++++ EXTRACTED RECORDS
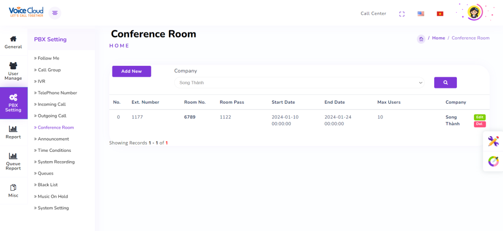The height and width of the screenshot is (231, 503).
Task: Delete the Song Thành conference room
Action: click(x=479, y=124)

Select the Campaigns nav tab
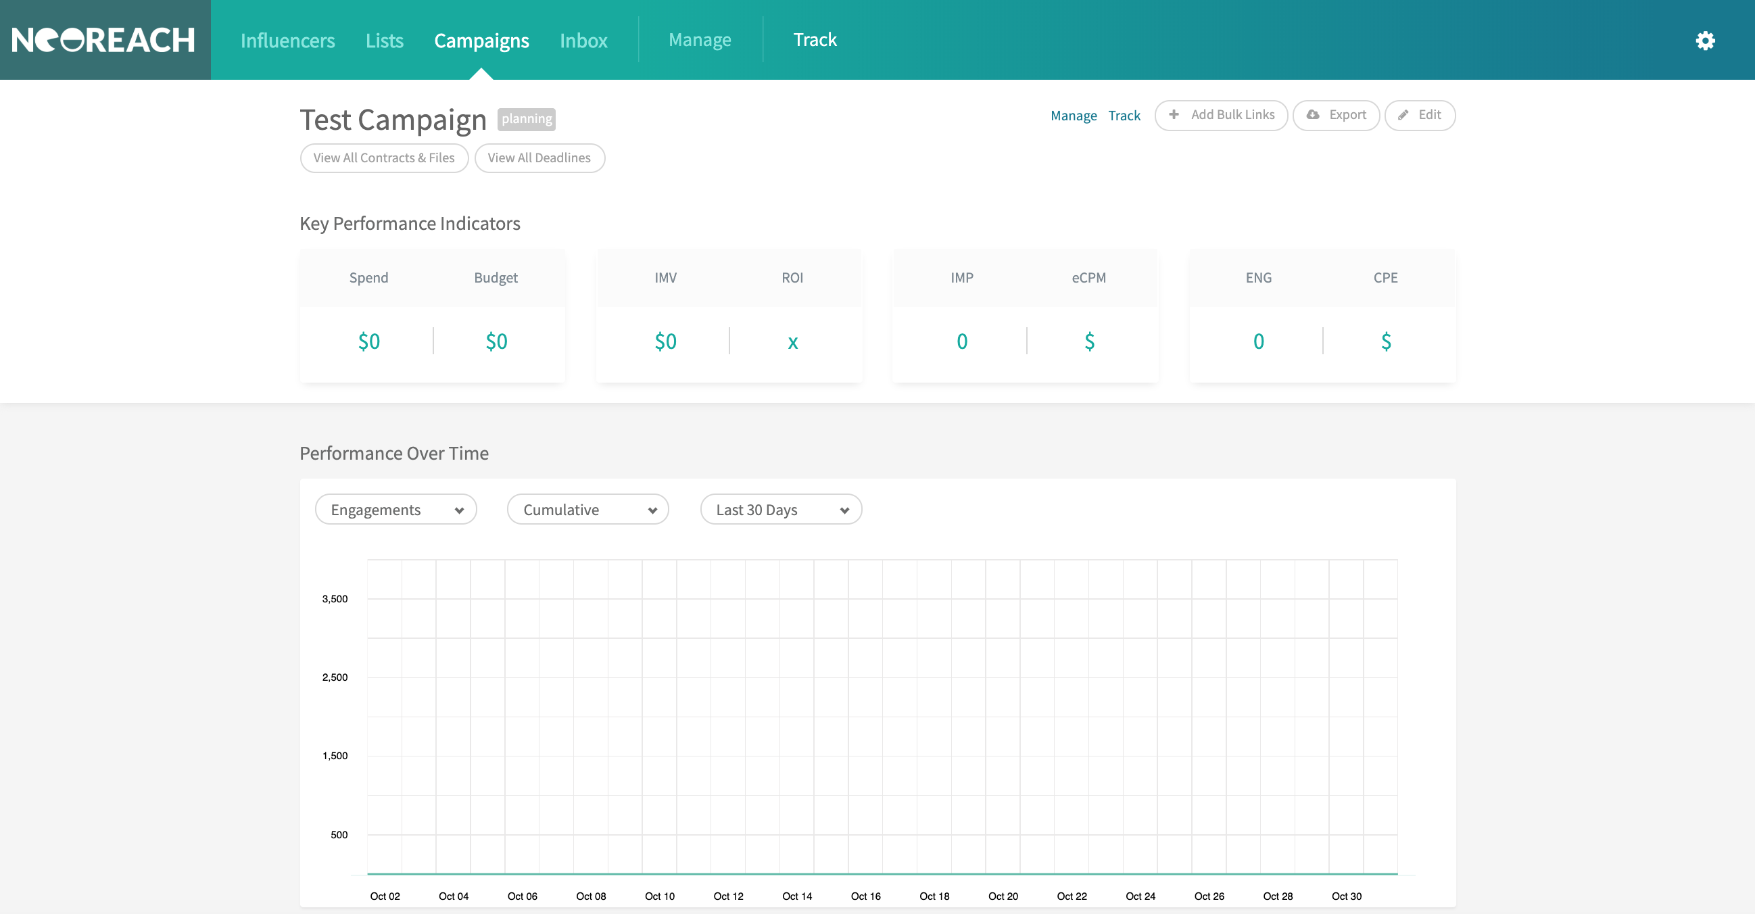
++++++++
++++ EXTRACTED RECORDS
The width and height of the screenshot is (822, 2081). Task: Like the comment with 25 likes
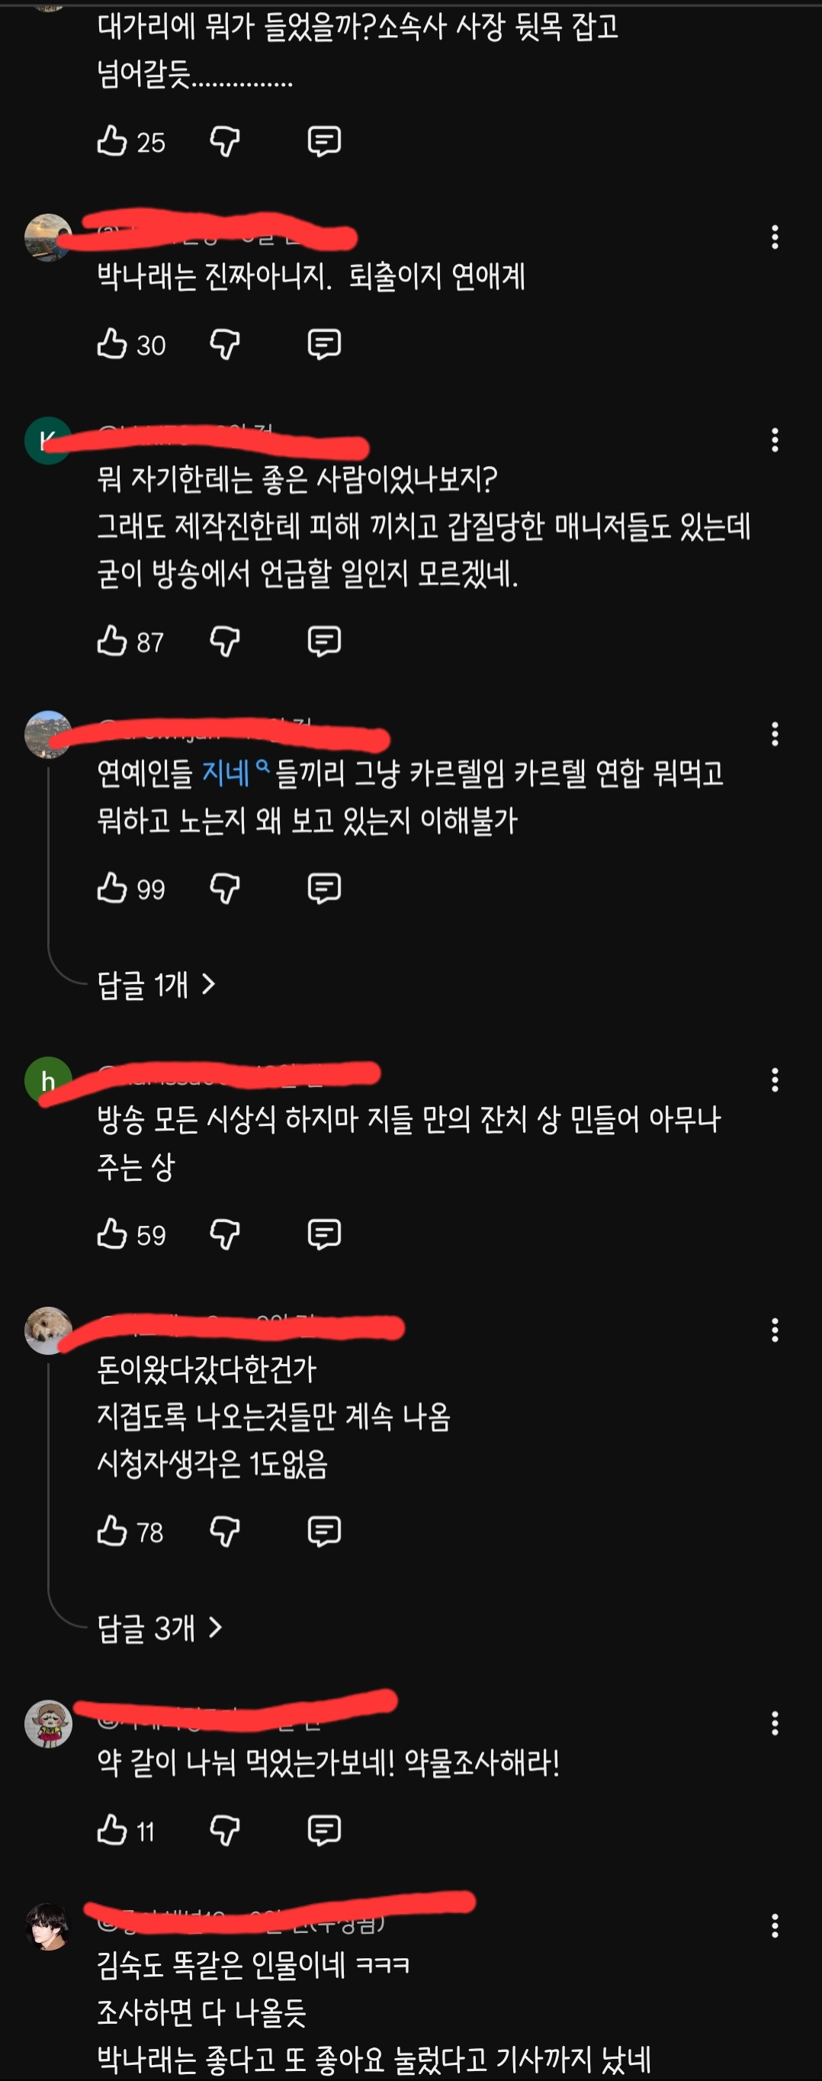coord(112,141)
++++++++
++++ EXTRACTED RECORDS
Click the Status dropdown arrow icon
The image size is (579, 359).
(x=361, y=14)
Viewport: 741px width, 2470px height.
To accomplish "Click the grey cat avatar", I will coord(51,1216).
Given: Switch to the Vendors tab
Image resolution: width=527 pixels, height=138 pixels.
++++++++
Copy out the entries from the line containing "Given: Switch to the Vendors tab" through the line containing "Image resolution: width=527", keeping both of those lines.

Given: Switch to the Vendors tab
Image resolution: width=527 pixels, height=138 pixels.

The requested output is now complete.